Record excerpts below:
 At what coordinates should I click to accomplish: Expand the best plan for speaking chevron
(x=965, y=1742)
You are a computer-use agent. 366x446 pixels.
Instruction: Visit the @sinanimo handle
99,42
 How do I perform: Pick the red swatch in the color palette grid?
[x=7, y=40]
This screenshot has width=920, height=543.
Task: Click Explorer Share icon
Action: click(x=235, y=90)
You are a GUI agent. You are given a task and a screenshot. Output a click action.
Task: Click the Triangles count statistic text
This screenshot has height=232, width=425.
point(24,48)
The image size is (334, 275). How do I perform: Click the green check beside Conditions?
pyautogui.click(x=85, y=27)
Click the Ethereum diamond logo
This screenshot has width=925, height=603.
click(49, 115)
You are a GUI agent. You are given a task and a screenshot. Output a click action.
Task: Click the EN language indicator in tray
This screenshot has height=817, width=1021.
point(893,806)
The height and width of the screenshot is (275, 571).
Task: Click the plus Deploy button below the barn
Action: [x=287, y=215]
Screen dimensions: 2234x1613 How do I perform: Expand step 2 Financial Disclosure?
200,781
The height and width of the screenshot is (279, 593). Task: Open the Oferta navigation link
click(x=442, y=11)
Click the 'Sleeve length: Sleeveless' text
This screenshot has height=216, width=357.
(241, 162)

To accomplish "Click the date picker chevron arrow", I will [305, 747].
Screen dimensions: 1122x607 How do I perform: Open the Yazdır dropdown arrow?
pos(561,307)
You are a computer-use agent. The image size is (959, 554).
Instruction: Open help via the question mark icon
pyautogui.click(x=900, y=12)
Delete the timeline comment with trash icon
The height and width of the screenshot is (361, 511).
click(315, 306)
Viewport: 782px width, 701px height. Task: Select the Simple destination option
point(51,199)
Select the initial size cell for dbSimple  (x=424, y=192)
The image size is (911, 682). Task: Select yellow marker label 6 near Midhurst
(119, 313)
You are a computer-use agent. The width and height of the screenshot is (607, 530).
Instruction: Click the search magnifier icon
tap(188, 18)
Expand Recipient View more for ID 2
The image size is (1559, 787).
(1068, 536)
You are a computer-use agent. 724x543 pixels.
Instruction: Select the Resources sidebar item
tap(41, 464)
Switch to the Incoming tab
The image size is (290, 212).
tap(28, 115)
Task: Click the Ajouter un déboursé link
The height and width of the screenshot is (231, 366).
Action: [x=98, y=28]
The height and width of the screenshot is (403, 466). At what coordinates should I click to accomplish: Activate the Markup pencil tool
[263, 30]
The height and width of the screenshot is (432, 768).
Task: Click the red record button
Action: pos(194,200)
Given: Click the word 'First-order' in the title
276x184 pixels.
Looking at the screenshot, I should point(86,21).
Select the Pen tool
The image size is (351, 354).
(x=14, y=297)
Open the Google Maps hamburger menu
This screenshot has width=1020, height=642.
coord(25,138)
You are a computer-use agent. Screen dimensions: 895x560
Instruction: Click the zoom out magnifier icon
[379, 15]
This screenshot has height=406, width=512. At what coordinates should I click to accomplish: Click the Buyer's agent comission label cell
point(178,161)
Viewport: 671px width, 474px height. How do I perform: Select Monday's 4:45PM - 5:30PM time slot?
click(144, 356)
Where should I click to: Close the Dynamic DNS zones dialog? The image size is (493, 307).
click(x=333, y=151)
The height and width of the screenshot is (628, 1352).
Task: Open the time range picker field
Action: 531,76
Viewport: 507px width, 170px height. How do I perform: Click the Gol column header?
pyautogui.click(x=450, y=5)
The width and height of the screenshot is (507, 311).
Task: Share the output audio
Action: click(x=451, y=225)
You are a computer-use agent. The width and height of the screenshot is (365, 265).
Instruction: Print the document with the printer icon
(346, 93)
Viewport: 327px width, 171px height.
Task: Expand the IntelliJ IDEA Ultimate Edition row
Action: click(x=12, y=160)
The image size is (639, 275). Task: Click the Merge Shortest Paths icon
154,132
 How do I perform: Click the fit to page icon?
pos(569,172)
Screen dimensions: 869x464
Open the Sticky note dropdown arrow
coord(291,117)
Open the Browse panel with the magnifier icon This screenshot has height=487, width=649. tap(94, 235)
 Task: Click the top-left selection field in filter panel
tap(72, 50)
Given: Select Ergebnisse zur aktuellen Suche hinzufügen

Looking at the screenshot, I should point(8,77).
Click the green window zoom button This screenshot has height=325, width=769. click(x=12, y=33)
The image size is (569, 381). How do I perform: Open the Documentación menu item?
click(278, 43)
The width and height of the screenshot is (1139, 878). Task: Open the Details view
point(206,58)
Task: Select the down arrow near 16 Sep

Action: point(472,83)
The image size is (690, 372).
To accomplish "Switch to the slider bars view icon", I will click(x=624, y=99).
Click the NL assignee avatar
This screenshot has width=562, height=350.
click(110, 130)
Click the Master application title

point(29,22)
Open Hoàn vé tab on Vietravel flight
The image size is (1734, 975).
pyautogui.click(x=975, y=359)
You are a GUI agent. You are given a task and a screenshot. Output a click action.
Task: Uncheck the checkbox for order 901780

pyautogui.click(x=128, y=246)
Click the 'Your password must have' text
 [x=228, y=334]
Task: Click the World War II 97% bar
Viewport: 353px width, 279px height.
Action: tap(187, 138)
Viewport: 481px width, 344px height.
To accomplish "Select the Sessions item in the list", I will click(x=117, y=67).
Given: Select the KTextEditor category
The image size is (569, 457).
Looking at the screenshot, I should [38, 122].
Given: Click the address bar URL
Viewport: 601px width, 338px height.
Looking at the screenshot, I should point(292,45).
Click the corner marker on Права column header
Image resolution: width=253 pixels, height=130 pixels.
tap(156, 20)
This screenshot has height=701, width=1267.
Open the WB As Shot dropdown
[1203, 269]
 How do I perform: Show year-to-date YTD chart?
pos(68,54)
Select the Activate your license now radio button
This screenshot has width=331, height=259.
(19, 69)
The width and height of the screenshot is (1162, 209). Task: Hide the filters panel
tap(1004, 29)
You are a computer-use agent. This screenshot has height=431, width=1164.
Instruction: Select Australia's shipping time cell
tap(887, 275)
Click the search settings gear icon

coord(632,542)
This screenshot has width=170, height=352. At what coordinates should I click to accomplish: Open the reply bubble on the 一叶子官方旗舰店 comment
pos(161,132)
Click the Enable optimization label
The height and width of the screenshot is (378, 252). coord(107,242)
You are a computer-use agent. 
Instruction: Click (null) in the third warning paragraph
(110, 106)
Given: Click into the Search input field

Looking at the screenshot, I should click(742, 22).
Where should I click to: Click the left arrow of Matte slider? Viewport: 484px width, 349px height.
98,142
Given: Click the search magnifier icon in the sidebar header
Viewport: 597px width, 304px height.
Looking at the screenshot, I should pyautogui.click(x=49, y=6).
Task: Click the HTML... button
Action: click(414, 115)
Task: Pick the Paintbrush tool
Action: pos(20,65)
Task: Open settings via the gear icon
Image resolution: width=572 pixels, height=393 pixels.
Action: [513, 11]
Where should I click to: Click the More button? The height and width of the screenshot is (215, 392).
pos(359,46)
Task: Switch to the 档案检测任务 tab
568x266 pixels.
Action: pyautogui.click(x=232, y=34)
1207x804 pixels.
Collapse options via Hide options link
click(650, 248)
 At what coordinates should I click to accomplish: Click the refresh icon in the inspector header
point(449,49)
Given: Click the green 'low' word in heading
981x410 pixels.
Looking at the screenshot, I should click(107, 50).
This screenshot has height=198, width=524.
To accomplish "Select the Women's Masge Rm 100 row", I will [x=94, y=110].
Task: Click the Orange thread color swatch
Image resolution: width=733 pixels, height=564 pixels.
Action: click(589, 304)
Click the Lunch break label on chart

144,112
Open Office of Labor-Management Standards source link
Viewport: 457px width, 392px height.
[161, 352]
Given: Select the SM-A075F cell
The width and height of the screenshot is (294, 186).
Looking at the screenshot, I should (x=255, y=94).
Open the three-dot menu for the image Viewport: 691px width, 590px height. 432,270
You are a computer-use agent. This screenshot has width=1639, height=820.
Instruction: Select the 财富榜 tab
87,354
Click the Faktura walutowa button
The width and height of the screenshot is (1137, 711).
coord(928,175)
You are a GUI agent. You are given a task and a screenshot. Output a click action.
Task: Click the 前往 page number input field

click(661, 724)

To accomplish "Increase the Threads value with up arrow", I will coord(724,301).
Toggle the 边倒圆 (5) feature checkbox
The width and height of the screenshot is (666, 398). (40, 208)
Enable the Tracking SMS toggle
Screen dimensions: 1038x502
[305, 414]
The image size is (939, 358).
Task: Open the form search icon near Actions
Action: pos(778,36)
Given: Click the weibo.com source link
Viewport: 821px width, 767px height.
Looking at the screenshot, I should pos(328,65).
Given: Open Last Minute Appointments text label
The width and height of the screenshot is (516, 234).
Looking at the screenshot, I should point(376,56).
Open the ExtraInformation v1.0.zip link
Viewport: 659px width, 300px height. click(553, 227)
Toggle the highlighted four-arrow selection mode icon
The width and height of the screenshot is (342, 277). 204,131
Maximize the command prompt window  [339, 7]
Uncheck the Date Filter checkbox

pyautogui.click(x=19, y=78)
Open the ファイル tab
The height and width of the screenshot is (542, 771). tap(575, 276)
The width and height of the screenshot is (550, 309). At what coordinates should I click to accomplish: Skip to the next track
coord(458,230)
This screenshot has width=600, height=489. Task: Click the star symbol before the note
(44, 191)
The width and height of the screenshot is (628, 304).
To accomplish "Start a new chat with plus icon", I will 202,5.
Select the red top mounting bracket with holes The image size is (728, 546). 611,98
End of Record excerpts.
Out of the preceding entries, pull every line containing the string "Switch".

Solution ->
Switch to the Incoming tab
To accomplish "Switch to the slider bars view icon", I will click(x=624, y=99).
Task: Switch to the 档案检测任务 tab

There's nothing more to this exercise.